Last term a girl was barred for carrying headache pills. School officials upheld the 15-year-old's expulsion, however, along with that of another student found with an antihistamine tablet.

In October, 2003 Nobel literature laureate JM Coetzee petitioned California's Supreme Court, contending that the violent poetry that led to a Silicon Valley teenager's expulsion from school and three-month incarceration was harmless self-expression.

Utah lawmakers plan to sponsor a state bill later this month that would modify a blanket drug ban in schools there, permitting students with a doctor's note to carry asthma inhalers. A Texas pupil was suspended and arrested under a similar policy last September, after passing his inhaler to a classmate who was having an attack.

Higher suspension rates are associated with higher dropout and juvenile delinquency incidences, according to a Harvard university study.

Zero tolerance often deprives teachers of discretion in administering punishment, said Delbert Elliott, director of the University of Colorado's centre for the study and prevention of violence.

It dates back to Reagan-era drug policies in many cases, but a spate of deadly school shootings, including the 1999 Columbine massacre, have given it fresh impetus.

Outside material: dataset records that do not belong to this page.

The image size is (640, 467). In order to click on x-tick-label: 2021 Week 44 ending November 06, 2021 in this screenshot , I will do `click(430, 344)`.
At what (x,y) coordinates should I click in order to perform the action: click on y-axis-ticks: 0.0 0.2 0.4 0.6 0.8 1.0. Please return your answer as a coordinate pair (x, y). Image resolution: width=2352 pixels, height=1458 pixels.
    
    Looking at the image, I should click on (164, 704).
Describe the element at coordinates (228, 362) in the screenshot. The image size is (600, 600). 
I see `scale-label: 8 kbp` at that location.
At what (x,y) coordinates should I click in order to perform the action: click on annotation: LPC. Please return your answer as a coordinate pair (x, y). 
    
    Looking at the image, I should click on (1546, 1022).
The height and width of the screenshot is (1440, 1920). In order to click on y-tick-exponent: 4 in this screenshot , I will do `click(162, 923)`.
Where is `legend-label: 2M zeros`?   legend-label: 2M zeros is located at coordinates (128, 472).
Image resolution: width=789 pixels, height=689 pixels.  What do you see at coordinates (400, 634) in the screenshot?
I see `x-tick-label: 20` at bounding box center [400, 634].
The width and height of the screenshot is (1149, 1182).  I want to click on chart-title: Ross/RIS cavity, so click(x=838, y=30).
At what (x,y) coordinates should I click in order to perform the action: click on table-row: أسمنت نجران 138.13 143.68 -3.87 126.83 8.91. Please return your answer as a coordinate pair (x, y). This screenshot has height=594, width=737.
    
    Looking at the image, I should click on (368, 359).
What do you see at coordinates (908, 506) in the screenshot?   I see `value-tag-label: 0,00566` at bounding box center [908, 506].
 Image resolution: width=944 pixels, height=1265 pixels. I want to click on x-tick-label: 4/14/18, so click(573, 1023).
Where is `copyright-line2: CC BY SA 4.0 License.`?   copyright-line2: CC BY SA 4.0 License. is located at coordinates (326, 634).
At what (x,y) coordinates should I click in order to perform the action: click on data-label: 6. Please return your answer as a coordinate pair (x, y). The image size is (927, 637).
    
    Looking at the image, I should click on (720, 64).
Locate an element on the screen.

David Vodila, headteacher of Pennsylvania's Red Lion high school, understands better than most the high stakes of violence in America. Last April, his "good friend", the principal of neighbouring Red Lion junior high, was shot dead by a pupil, who then turned the gun on himself.

Mr Vodila doubted whether zero tolerance, in place at Red Lion juniors, deters students bent on serious crime. "The rule won't make a bit of difference if you're dealing with an insane act as we did - it didn't mean anything to the young man who did that terrible deed."

By contrast, Mr Vodila intervened recently to ensure an outstanding student who worked after school at a florist was not expelled for carrying a flower knife.